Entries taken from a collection
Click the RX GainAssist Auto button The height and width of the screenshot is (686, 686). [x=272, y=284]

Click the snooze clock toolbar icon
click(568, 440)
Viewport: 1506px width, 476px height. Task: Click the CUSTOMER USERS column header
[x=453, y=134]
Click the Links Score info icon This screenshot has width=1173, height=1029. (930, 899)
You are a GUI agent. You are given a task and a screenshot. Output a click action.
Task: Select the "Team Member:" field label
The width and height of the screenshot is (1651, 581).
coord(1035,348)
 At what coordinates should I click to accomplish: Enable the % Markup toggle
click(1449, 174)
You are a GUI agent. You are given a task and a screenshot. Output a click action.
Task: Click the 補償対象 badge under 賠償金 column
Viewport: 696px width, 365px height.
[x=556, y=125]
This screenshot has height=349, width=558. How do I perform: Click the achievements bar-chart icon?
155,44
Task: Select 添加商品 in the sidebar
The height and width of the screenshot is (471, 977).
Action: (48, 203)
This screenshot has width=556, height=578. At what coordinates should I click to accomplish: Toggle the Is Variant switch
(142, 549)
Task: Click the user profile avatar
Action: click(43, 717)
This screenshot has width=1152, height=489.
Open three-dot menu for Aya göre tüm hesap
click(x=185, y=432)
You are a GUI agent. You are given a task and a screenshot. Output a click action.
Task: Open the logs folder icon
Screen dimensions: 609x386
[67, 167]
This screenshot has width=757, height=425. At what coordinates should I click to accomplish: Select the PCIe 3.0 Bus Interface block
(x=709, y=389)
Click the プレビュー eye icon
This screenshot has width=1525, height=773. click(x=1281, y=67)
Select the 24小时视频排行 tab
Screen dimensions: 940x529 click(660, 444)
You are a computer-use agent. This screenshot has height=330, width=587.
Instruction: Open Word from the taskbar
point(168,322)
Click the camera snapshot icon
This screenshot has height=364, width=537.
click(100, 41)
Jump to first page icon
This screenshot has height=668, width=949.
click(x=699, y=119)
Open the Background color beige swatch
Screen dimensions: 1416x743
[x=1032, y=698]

Task
Lay out the lines from the start of the records through the line with "Click the Links", inclusive, as a two-column CSV with the headers instruction and click_point. Give each instruction and its answer in their own quoted fields, one row per instruction, with line breaks replaced by spaces.

Complete answer
instruction,click_point
"Click the RX GainAssist Auto button The height and width of the screenshot is (686, 686).","[x=272, y=284]"
"Click the snooze clock toolbar icon","click(568, 440)"
"Viewport: 1506px width, 476px height. Task: Click the CUSTOMER USERS column header","[x=453, y=134]"
"Click the Links Score info icon This screenshot has width=1173, height=1029.","(930, 899)"